(Pixel coordinate grounding data)
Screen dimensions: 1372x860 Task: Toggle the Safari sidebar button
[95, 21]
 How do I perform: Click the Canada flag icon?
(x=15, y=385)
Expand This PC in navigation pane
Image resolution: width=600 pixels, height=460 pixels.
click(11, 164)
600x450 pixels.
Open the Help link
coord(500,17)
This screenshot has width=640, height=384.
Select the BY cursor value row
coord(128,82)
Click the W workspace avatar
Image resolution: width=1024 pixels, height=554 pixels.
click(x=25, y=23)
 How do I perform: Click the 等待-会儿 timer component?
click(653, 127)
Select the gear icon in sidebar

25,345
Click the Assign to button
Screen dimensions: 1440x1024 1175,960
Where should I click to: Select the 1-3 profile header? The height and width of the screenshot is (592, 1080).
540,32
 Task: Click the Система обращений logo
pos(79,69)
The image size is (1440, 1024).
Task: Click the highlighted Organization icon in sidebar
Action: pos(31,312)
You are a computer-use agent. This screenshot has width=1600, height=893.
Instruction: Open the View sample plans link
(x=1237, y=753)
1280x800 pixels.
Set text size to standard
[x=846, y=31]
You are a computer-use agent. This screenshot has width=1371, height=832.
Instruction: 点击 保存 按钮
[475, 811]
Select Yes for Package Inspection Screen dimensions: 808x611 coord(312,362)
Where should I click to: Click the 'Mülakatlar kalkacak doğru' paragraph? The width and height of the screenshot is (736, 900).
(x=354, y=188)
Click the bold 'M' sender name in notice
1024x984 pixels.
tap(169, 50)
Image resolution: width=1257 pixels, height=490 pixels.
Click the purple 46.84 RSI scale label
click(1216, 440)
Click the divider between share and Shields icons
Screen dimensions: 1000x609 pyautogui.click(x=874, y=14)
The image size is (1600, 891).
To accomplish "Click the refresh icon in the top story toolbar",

Exercise aim: Read the data above and pull out each line that holds the string "computer".

Response:
You are a computer-use agent. This screenshot has width=1600, height=893.
You are a computer-use agent. This screenshot has width=1371, height=832.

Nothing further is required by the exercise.